▶ **Activity**: Below are entries; print them exactly from the first line through the one containing "Task: Go to the Home icon".
─── Records provided ───
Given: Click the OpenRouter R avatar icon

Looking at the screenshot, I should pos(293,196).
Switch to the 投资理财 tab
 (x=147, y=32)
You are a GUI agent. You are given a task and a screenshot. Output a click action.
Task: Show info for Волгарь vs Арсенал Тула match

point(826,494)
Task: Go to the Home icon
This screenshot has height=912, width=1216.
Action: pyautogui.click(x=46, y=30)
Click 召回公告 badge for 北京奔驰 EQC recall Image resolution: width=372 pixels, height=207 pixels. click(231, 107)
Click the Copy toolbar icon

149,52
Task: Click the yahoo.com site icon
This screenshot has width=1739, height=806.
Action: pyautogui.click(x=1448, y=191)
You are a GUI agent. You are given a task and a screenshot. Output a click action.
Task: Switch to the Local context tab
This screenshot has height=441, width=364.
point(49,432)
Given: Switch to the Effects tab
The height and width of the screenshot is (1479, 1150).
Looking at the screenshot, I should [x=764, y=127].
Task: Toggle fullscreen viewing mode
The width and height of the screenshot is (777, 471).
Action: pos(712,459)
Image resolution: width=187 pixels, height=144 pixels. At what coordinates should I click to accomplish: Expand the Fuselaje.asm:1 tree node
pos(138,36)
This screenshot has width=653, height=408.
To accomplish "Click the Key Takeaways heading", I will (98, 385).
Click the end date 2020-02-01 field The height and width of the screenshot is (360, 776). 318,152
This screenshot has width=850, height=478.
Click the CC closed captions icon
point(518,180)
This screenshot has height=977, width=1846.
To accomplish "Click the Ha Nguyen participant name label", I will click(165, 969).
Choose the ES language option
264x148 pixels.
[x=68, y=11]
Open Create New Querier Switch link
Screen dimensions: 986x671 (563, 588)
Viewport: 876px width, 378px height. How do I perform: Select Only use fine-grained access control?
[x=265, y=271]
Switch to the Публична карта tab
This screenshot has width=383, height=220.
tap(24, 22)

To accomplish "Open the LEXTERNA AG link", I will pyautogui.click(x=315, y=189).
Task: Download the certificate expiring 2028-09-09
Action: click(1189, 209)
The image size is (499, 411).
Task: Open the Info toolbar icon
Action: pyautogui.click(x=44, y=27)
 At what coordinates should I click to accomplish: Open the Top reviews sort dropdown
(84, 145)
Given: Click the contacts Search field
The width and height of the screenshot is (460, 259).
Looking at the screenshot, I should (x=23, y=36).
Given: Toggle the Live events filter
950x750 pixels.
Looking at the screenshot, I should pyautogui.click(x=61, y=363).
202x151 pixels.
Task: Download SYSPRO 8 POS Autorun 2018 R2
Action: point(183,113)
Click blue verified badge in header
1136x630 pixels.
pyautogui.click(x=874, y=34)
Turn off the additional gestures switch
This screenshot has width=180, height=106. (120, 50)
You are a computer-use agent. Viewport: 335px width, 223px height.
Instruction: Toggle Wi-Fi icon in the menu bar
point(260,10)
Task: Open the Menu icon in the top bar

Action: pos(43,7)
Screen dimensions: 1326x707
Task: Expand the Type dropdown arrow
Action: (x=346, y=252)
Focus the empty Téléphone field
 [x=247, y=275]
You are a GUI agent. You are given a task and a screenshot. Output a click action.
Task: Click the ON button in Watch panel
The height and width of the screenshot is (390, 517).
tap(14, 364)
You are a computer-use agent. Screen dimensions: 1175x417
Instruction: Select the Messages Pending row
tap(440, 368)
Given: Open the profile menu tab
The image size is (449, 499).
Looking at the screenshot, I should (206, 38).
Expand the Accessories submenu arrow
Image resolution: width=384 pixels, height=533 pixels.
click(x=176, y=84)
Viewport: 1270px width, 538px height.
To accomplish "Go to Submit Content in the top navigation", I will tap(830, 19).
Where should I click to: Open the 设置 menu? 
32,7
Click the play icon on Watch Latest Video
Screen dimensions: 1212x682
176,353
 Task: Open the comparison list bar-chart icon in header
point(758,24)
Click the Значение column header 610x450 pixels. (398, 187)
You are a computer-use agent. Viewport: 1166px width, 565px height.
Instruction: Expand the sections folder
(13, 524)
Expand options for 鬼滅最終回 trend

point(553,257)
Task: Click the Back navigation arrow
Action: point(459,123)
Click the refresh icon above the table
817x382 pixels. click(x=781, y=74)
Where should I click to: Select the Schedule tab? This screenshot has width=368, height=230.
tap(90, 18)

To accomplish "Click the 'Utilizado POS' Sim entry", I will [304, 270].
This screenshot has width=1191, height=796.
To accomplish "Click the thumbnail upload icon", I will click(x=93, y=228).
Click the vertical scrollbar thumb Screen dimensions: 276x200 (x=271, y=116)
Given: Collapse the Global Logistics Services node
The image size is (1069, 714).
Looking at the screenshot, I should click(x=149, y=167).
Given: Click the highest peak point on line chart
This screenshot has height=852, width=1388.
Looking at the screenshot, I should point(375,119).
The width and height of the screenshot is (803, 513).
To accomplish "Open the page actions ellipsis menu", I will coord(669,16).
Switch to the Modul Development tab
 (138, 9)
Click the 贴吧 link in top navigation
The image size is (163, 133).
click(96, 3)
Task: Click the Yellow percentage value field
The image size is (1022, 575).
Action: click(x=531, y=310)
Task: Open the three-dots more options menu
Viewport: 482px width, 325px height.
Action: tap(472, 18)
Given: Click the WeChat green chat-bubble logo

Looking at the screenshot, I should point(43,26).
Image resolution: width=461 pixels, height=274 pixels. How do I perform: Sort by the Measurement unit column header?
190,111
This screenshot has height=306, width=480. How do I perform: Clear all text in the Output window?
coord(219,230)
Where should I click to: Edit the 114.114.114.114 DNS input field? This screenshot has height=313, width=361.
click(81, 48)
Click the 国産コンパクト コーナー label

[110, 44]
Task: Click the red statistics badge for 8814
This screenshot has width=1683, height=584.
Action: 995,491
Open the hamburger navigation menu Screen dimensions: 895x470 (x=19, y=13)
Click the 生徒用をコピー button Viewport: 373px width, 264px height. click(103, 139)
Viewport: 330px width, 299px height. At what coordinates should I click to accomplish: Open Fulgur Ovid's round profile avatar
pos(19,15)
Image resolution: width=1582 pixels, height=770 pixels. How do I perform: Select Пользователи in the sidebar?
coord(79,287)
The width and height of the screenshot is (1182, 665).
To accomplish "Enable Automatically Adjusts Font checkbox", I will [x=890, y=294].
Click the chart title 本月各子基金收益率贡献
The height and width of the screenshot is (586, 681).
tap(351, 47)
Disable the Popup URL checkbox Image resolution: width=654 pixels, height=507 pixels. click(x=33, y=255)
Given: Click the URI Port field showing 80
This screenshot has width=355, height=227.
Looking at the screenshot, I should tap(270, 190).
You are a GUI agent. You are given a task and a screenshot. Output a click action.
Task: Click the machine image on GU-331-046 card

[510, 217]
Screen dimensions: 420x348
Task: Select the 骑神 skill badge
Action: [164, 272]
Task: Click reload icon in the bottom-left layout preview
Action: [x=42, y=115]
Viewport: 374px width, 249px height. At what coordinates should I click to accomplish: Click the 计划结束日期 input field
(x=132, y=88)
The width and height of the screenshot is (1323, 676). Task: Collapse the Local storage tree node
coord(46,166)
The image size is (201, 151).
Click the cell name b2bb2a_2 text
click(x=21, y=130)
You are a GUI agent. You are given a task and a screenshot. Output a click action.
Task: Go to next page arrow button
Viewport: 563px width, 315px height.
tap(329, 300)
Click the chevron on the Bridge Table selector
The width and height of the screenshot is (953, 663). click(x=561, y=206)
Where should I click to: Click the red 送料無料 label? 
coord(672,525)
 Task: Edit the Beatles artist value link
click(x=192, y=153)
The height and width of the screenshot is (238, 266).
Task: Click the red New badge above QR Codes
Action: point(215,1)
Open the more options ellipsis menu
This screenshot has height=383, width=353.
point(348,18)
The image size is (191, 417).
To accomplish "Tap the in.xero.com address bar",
───
▶ **Output**:
Given: Click the OpenRouter R avatar icon

Looking at the screenshot, I should pos(293,196).
Switch to the 投资理财 tab
 (x=147, y=32)
You are a GUI agent. You are given a task and a screenshot. Output a click action.
Task: Show info for Волгарь vs Арсенал Тула match

point(826,494)
Task: Go to the Home icon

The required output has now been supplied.